Every experience of mania is unique. It can sometimes involve delusions. Here author and businessman Stan L. Abbot recounts his first, and only, manic episode.

At first I felt extremely ill, at times looking down on myself from a vantage near the ceiling. And then, after many sleepless nights, the delusions began.

The most dramatic of these was my small-hours encounter with the soul of my dead sister. I soared down a tunnel of millions of points of light that spun faster and faster in a swirling vortex. I met my sister at the single point of light ahead of me. Calm descended and she passed me a blueprint for my future life – while also conferring upon me extraordinary powers to find simple solutions to all the most complex problems facing both me personally and the world at large.

Before long I had rescued Newcastle United from its unpopular owner and saved the Scottish Island of St Kilda for future generations. But day-to-day life was becoming more and more challenging: I could not hold a conversation without the aid of a large mirror as this was the only way I could synch my own speech with other people’s.

And then, after spending the night living “in the bush” with the pet cats, I morphed into a hungry lion in the Serengeti. I quickly faced a choice between becoming a voluntary psychiatric in-patient or being Sectioned. I was just coherent enough to choose the former.

Mission

Once in hospital I found myself with other patients who had clearly been sent to assist me in my mission to “save the world”. I teamed up with an ex-boxer, now born-again Christian, and we came up with plans to “rescue the world” in just seven days. Except these weren’t just “ordinary days”: I had created a new formula to explain how time actually passed at different speeds in different places and these “seven days” might turn out to be quite generous…

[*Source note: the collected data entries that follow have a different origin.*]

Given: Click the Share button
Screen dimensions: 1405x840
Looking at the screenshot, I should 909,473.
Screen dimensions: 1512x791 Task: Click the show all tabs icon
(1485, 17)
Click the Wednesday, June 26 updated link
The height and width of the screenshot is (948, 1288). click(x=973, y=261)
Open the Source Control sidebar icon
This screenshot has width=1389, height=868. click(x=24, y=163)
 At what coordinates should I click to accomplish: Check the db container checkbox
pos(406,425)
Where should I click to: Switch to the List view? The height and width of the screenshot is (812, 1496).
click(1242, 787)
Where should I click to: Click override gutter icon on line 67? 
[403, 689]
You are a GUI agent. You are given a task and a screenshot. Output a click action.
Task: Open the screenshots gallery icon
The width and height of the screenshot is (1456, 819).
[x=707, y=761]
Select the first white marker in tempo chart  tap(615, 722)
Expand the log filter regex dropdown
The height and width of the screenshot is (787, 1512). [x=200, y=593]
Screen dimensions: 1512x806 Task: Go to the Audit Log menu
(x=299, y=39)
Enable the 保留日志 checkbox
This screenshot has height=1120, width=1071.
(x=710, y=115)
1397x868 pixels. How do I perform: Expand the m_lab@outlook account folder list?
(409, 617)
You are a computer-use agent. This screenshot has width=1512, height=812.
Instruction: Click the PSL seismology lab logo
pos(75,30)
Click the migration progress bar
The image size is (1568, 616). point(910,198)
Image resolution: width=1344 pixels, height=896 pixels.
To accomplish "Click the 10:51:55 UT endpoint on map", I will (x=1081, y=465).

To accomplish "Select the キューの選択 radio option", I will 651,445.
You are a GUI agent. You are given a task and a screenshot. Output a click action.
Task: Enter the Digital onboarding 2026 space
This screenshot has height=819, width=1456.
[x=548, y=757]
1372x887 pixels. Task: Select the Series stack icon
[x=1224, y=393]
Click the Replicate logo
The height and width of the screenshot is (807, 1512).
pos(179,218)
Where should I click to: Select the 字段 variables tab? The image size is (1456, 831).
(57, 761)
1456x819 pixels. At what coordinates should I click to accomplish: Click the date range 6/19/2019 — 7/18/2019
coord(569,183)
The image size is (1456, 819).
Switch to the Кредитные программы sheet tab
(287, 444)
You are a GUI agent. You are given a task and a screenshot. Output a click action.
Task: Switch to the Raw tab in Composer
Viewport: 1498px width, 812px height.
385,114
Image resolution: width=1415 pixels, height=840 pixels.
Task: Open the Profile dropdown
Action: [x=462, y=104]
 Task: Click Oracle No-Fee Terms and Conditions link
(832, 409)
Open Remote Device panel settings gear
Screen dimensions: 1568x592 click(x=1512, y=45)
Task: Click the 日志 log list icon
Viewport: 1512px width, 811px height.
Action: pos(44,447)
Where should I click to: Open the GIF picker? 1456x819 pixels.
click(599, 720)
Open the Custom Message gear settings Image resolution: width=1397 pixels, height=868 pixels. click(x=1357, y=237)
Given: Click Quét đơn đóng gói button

Meanwhile, my business – far from just about surviving in the wake of the financial crisis – was, thanks to some fancy legal footwork, rapidly becoming a pan-global empire with a huge charitable arm.

Under medication (temazepam and, more importantly, olanzapine) I began to come down from my delusional high after a couple of weeks and came home after three – an unusually short time, given that many psychotic patients are hospitalised for weeks and may go on to develop more extreme episodes or bipolar disorder.

Of course, once you’ve been blessed with super powers, it can be quite hard to learn to live with the reality that they never actually existed, and I came to recognise that I was quite depressed.

My principle remedies were a course of cognitive behavioural therapy (CBT), and the novel writing project came in part out of this, and securing a meeting with a senior Church of England figure to talk about the idea of meeting souls beyond the grave. When my mania was getting severe, but before I was admitted, I had broken down in Durham Cathedral and I felt I needed a better resolution to this incident.

It amuses me a little that it was this senior cleric who suggested to me that, in my heightened state, I had met not with my dead sister but with hidden parts of my own conscience.

Saved from myself

I hold the staff at Lanchester Road psychiatric hospital in immense regard for the quality of the treatment I received. But this was back in 2010. “If it happened again tomorrow, I don’t think they’d find a bed for you – at least, not locally,” was the sober reflection recently of the community mental health specialist who had helped manage my transition from psychiatric in-patient to recovery at home.

But actually, the NHS had not only saved me from ‘insanity’, but – by gently keeping a lid on my excesses – it had also saved me from myself and, indeed, helped to save my business and my loyal staff from the crazy version of me who might have destroyed it.

Mania is a symptom of bipolar 1 and other mental health conditions, but Stan L. Abbott received no diagnosis. He attributes his episode to toxic poisoning following a road traffic accident. Depression followed his come down from mania, and he pursued a course of CBT as a precaution following medical advice that his manic episode could be a precursor to development of bipolar. The author has recently published a novel entitled ‘The Episode’, partially inspired by his experience.